■ REQUIREMENT: Every line below that holds the word "computer" must be listed.

■ Stored data entries:
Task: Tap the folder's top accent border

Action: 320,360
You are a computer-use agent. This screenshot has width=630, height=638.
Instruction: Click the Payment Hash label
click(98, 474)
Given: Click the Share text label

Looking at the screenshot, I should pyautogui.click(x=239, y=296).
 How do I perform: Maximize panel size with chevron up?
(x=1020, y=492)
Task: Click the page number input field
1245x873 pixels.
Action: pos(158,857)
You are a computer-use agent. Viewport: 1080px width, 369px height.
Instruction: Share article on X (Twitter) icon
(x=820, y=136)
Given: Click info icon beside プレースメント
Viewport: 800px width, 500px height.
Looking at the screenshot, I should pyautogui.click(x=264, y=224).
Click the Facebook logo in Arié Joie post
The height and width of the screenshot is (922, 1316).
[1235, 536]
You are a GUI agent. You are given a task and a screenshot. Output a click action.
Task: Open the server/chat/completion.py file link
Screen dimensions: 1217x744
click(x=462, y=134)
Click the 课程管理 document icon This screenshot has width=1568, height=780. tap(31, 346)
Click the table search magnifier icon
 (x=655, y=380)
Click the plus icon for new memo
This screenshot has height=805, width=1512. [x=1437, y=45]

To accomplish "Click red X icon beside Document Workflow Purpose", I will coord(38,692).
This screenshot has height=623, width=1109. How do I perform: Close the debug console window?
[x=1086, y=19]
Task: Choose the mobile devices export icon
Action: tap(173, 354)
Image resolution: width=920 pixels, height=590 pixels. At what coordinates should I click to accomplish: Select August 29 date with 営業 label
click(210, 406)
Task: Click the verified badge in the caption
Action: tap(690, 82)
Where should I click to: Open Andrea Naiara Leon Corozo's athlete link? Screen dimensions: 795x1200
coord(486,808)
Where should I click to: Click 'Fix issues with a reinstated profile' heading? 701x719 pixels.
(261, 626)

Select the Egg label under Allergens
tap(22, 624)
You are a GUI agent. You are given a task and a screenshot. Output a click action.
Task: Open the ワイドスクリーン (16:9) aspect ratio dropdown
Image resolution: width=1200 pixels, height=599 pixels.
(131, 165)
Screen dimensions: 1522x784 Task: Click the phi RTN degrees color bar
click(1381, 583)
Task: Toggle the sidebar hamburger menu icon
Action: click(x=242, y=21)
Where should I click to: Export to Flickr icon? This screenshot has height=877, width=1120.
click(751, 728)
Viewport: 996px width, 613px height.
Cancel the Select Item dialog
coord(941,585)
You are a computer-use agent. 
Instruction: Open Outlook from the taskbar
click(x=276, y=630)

■ YOUR SOLUTION:
You are a computer-use agent. This screenshot has width=630, height=638.
You are a computer-use agent. Viewport: 1080px width, 369px height.
You are a computer-use agent. 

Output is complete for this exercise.